── RECORDS ──
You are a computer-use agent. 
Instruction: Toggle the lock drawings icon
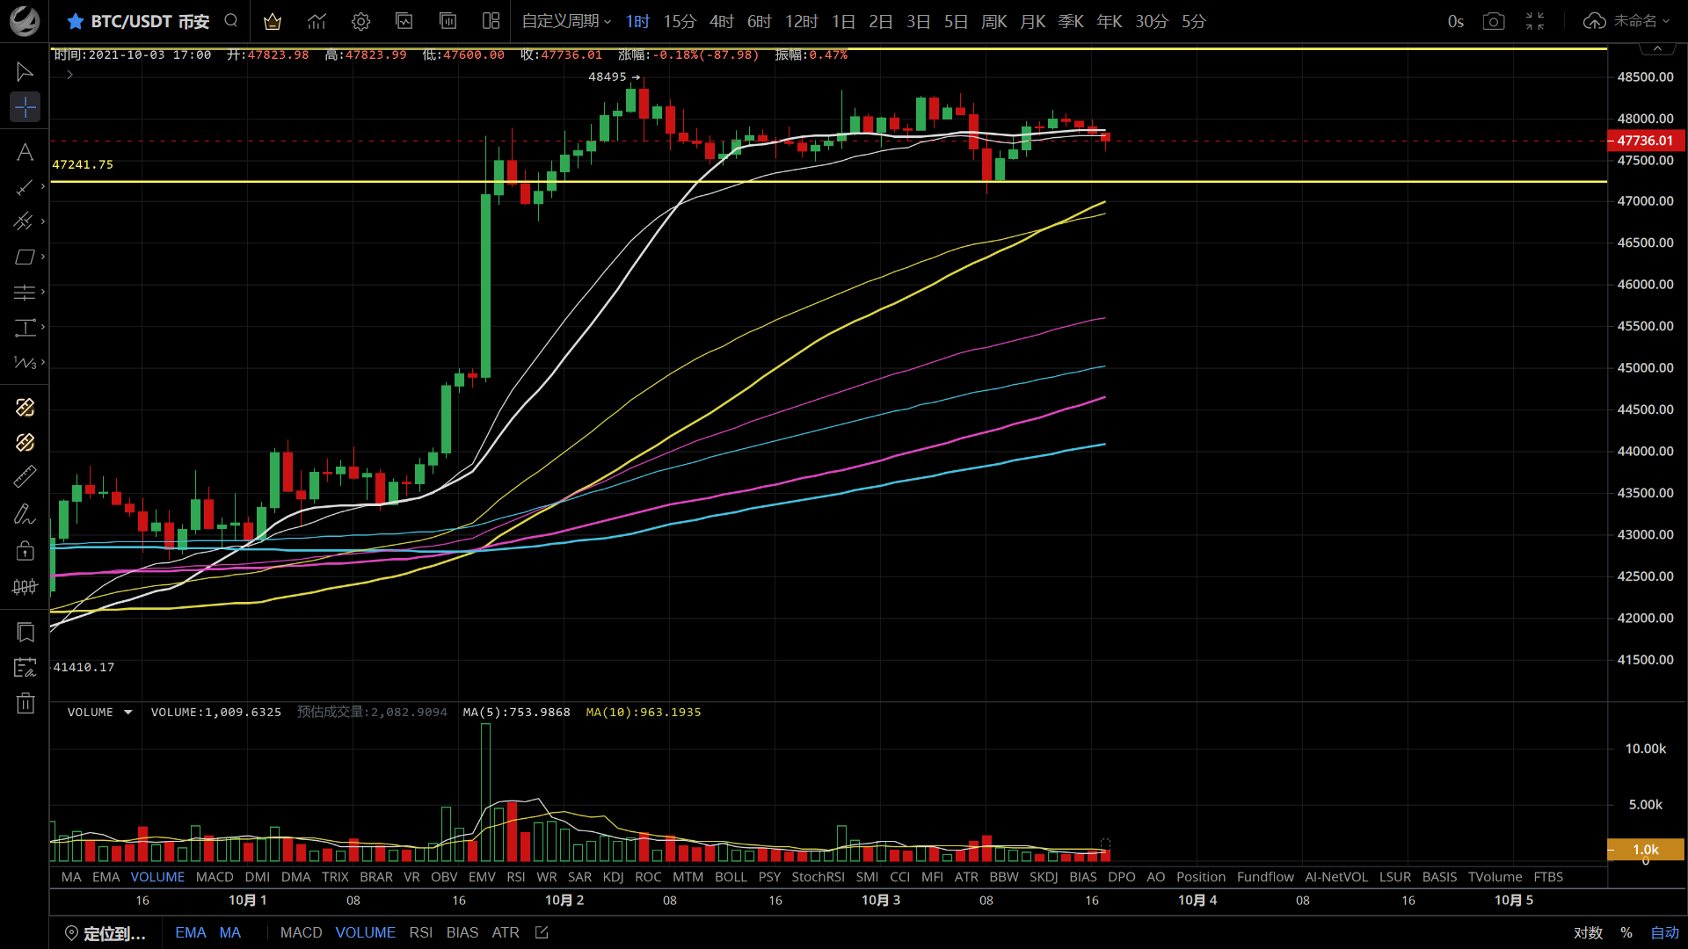coord(25,551)
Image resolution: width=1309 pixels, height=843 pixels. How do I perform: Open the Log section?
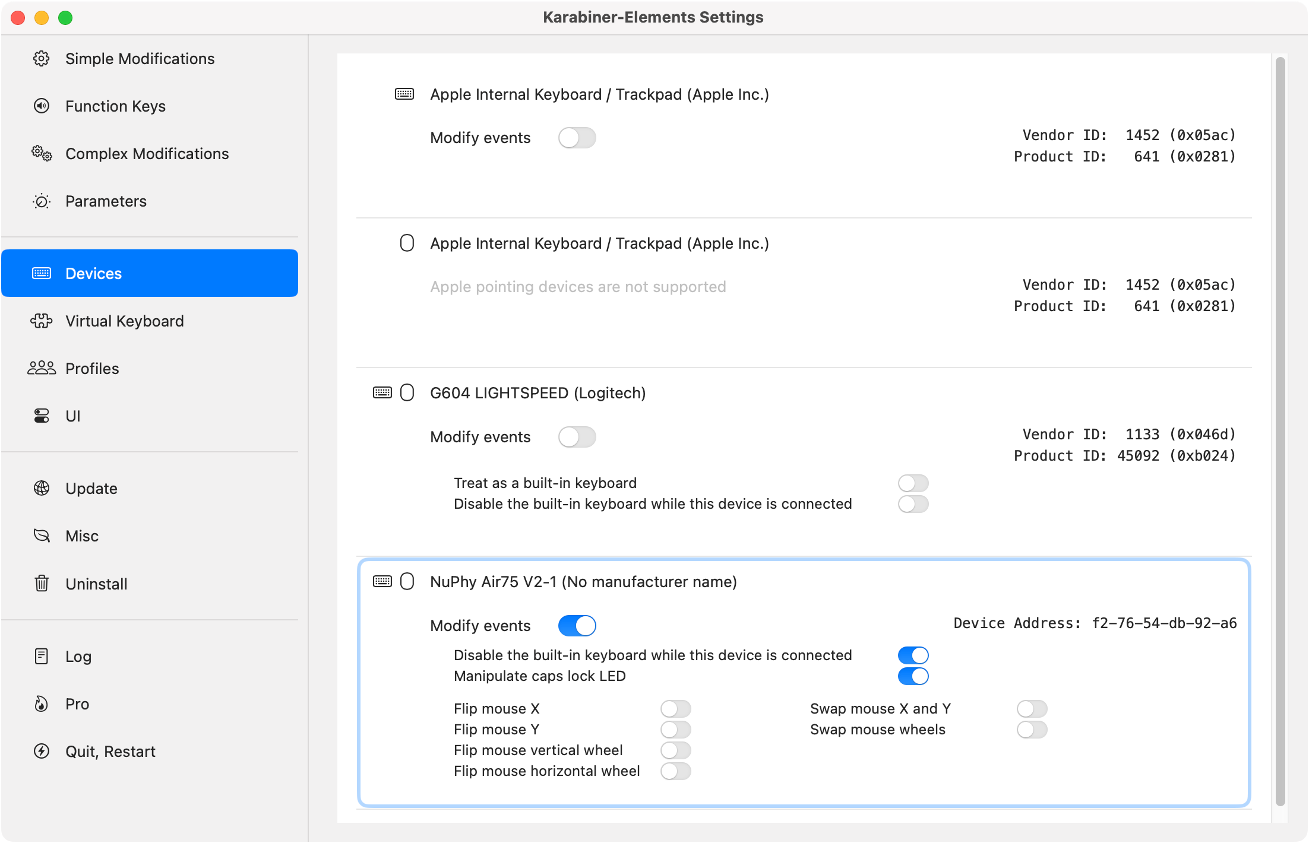(x=78, y=657)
───
### [REQUIRED WORK]
Could you retype the whole listing word for word, minus its pictures?

### [WRITTEN SOLUTION]
You are a computer-use agent. 
Instruction: Toggle the lock drawings icon
coord(25,551)
Image resolution: width=1309 pixels, height=843 pixels. How do I perform: Open the Log section?
(x=78, y=657)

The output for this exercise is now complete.